▶ _Dataset records_:
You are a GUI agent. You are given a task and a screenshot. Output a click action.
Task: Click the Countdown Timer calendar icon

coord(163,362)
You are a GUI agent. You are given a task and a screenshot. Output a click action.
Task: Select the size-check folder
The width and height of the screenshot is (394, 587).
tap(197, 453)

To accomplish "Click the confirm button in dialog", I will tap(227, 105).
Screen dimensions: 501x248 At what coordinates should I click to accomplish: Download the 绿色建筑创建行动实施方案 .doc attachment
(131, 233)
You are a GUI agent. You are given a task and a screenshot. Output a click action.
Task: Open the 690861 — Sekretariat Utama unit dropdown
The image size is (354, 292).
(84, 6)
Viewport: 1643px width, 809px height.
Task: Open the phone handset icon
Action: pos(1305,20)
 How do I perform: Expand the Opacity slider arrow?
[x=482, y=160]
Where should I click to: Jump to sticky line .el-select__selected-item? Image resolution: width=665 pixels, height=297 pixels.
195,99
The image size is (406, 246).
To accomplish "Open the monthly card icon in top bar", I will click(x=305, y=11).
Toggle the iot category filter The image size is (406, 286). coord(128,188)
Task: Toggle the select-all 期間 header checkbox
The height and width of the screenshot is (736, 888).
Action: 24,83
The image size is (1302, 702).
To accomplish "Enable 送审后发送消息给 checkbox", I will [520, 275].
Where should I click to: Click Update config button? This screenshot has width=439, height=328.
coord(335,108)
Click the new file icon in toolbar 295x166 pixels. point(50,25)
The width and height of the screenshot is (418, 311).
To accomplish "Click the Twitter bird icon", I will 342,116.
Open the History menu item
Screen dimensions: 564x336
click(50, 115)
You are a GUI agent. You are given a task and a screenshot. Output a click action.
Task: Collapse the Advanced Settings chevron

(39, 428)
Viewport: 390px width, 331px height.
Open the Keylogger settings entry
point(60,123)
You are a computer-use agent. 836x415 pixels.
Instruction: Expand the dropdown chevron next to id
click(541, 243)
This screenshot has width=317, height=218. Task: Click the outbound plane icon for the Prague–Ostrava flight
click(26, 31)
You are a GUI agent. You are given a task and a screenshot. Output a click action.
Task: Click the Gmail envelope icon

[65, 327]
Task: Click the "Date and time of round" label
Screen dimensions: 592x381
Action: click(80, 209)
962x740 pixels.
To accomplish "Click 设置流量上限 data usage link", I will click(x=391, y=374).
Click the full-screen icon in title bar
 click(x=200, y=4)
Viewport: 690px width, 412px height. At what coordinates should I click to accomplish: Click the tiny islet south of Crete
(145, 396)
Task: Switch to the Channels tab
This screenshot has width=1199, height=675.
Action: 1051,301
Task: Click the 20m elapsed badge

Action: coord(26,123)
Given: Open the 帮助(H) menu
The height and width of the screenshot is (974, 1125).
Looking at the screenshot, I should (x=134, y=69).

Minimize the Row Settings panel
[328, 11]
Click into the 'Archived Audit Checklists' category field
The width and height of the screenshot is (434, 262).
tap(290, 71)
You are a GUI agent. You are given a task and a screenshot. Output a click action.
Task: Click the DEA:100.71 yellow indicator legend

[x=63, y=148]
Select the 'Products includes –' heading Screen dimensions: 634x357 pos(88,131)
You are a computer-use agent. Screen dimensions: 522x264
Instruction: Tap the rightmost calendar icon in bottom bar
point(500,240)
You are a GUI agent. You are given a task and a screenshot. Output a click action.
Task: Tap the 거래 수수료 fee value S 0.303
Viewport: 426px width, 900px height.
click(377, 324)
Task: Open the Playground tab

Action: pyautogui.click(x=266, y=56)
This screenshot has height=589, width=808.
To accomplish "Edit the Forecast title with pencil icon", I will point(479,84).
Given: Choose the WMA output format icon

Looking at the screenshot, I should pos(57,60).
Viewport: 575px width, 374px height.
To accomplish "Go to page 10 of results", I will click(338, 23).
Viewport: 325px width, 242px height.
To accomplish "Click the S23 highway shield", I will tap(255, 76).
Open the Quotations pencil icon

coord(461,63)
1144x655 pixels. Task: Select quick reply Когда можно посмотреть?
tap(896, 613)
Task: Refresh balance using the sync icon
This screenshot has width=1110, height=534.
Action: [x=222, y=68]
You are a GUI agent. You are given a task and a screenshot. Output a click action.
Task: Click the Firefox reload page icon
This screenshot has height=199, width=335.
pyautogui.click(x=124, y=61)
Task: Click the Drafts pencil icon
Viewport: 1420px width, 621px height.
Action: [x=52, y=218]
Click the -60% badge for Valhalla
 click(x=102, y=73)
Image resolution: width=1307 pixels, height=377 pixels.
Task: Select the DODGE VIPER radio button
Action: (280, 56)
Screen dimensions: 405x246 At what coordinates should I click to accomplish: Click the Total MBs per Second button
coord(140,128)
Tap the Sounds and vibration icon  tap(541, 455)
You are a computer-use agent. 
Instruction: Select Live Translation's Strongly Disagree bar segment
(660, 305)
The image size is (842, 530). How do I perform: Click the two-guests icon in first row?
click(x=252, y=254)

▶ _What to work on_: Provide only the number of lines in the material above that contain the word "computer".

▶ _Output below_: 3